At 1,15-26; Sal 64 (65); Gv 1,43-51
Bisogna dunque che, tra coloro che sono stati con noi per tutto il tempo nel quale il Signore Gesù ha vissuto fra noi, cominciando dal battesimo di Giovanni fino al giorno in cui è stato di mezzo a noi assunto in cielo, uno divenga testimone, insieme a noi, della sua risurrezione. (At 1,21-22)
La scelta del dodicesimo apostolo, ovverosia Mattia, in sostituzione di Giuda, avviene tra coloro che sono stati compagni di Gesù per tutto il tempo del suo ministero pubblico. La comunione di vita con Gesù è l’elemento fondamentale per la testimonianza apostolica. Ma tale testimonianza è definita poi in maniera del tutto singolare come un essere testimoni della risurrezione di Gesù. “Testimoniato” non è tanto il carattere particolare della persona di Gesù, ma l’evento centrale della sua risurrezione. Ma la risurrezione, in quanto non semplicemente rianimazione di un cadavere, bensì trasformazione da una forma di esistenza ad un’altra, non ha avuto né poteva avere testimoni. Essere testimone della risurrezione non significa aver assistito a quell’avvenimento ma essere garante, nella fede, che quel Gesù conosciuto e seguito durante l’esistenza terrena è apparso dopo la morte e quindi è ancora vivente.
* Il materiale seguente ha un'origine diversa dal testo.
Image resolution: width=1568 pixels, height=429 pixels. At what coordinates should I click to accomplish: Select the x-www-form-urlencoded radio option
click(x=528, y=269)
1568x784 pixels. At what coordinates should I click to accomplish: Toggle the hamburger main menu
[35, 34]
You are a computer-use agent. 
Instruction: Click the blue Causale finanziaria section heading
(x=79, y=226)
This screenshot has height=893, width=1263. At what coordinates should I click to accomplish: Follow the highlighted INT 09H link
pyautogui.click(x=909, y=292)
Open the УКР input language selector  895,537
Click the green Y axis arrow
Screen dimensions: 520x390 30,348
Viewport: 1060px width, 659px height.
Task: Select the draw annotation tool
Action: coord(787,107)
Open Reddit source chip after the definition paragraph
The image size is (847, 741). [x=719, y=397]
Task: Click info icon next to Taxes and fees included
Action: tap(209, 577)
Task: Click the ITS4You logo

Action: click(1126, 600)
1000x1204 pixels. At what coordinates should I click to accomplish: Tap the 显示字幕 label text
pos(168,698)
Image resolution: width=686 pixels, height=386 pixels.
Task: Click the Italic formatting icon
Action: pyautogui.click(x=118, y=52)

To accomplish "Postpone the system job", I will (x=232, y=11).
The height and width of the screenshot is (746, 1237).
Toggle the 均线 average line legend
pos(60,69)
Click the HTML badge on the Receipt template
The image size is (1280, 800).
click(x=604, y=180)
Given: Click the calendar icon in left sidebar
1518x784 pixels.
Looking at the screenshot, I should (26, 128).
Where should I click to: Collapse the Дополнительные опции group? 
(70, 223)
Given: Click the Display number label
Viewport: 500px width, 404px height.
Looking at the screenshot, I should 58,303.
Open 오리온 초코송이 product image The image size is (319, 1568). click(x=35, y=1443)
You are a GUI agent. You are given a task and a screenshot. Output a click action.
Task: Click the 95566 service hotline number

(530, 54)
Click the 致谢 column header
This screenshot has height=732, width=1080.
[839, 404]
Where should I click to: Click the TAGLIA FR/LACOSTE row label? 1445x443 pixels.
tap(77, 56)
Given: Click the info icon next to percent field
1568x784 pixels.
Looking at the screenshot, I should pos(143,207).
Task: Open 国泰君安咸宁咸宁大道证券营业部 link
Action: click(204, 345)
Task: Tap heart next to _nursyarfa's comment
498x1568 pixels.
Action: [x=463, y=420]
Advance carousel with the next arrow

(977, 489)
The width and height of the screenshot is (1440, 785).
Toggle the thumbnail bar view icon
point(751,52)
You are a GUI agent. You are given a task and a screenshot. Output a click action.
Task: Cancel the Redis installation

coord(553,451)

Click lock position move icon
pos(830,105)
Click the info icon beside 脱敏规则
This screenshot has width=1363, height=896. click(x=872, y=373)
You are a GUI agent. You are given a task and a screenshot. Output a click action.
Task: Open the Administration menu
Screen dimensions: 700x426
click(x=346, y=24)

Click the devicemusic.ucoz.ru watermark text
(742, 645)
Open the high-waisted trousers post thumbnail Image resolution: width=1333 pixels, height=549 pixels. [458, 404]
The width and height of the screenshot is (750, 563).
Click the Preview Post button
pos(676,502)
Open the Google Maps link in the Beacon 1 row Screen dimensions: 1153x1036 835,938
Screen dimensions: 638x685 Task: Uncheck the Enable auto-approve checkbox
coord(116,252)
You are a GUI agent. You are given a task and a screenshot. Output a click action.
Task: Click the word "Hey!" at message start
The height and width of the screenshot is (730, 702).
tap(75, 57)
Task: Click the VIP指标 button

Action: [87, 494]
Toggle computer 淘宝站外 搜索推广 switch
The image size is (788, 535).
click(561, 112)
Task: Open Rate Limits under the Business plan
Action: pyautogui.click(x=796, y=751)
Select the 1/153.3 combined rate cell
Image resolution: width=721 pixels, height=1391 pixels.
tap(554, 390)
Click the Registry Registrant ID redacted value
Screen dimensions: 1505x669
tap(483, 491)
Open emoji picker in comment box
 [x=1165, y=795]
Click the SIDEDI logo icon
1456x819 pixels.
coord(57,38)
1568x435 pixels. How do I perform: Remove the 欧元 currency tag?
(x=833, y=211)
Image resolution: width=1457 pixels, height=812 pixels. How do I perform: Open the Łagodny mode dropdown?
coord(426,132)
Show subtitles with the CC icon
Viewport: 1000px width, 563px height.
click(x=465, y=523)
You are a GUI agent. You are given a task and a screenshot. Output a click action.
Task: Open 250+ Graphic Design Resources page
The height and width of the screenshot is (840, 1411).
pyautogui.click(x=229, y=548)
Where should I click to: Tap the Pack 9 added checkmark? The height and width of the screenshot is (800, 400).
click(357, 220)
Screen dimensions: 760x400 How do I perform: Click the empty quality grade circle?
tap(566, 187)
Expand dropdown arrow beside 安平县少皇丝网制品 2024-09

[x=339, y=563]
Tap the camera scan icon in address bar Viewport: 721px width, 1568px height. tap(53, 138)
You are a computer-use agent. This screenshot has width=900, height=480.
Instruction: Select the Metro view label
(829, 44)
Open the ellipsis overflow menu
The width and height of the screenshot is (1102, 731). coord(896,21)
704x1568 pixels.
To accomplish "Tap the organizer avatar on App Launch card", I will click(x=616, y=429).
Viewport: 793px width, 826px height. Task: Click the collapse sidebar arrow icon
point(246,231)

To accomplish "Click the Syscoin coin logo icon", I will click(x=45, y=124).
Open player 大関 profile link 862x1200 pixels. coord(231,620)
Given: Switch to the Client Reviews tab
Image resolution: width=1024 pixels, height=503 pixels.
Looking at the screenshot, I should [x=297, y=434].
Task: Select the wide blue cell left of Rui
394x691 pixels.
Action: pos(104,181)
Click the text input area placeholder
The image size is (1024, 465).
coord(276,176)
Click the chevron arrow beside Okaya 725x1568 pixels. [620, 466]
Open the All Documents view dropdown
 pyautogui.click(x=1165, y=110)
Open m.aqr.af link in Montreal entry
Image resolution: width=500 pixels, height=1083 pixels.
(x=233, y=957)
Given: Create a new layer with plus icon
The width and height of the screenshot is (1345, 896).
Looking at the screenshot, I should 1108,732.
Non a caso Luca precisa che Mattia testimone «lo diventa»: nel collegio dei dodici che sono stati con Gesù si esercita nella maniera più autentica la testimonianza della risurrezione.
Preghiamo
Signore, non raramente ci sembra
che la barca della Chiesa faccia acqua da tutte le parti.
Donaci la grazia di riporre ogni fiducia in te,
fidando della forza dell’annuncio del Vangelo.
[“Appartenenti a questa via” – La sequela e il cammino verso la santità. Quaresima e Pasqua 2019 – Centro Ambrosiano]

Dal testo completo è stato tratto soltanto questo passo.